Im Rahmen der „Flüchtlingstour durch Niedersachsen“ der Landtagsfraktion der Grünen kam der Landtagsabgeordnete Helge Limburg kürzlich mit der Verwaltung des Landkreises zusammen.  Begleitet wurde er bei seinem Besuch von den Nienburger Grünen Ulrike Kassube (Kreisvorstandssprecherin) und Karim Iraki (Mitglied im Kreisvorstand und im Nienburger Stadtrat). In einem Gespräch mit Landrat Detlev Kohlmeier zur aktuellen Flüchtlingssituation standen Themen wie die Ankunft, Unterbringung und Versorgung der Menschen sowie das Angebot von Sprachunterricht und Sprachlernklassen im Landkreis im Mittelpunkt.

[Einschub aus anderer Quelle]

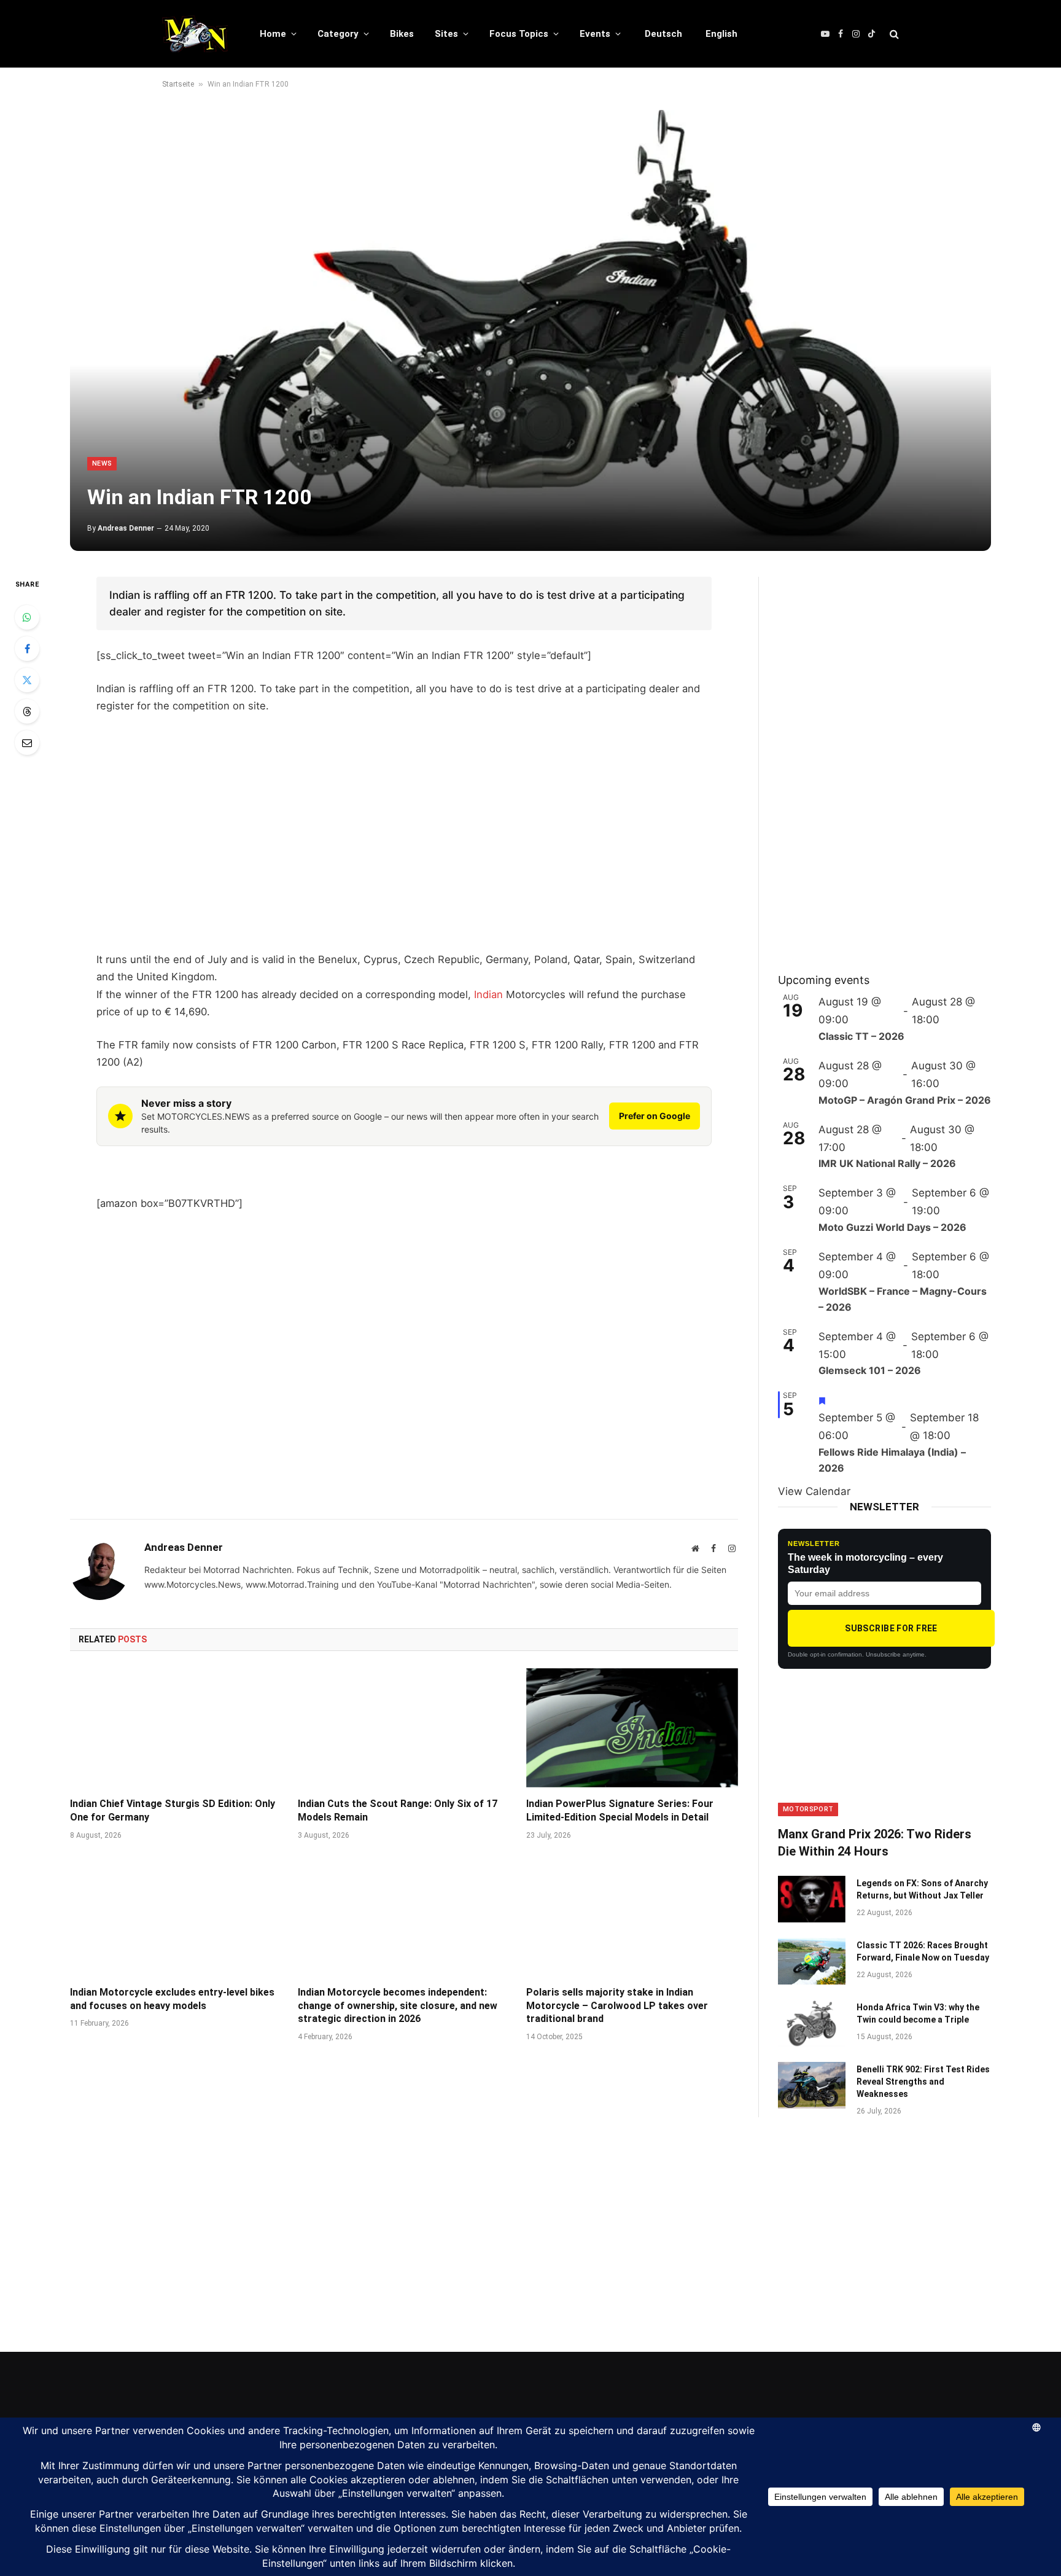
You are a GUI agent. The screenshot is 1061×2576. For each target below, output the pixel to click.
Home (273, 33)
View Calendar (814, 1491)
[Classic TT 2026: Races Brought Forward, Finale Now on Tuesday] (811, 1961)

Limburg betont, dass ein schulform- und jahrgangsübergreifender Ausbau des Sprachlernklassenangebots durch das Land Niedersachsen zu begrüßen sei. Auch der Landkreis selbst könne bei Bedarf eigene unterstützende Angebote einrichten. Limburg: „Vor dem Hintergrund der Lebenssituation der Flüchtlingsfamilien vor Ort ist ein Ausbau des Sprachunterrichts ein wichtiger Schritt zur Chancenförderung der Flüchtlingskinder.“ Einig waren sich Limburg und Landrat Kohlmeier darin, dass zum Gelingen einer Willkommenskultur neben den engagierten Mitarbeiterinnen und Mitarbeitern des Landkreises vor allem auch die zahlreichen ehrenamtlich Aktiven in den einzelnen Gemeinden beitragen. „Der Einsatz der vielen Ehrenamtlichen im Landkreis Nienburg ist absolut vorbildlich und beispielhaft. Nur so kann eine offene Gesellschaft und eine wirkliche Willkommenskultur gestaltet werden“, so Limburg. In diesem Zusammenhang hob Karim Iraki auch die Arbeit der Integrationsmentoren hervor. „Dies ist ein einzigartiges Projekt in Niedersachsen und trägt ebenfalls viel zu einem guten ‚Ankommen‘ im Landkreis Nienburg bei“, so Iraki. Landrat Kohlmeier mahnte aber auch eine stärkere finanzielle Unterstützung durch das Land für die Landkreise und Kommunen an. Ebenso forderte er deutliche Anstrengungen des Landes, durch den Ausbau eigener Kapazitäten die Vorbereitung der Zuweisung der Flüchtlinge auf die Landkreise deutlich zu verbessern. Nur so sei vor Ort eine angemessene Versorgung der Menschen möglich, die wirklich Hilfe benötigen. Und schließlich müssten die Entscheidungsverfahren über die Anerkennung als Asylbewerber dringend beschleunigt werden.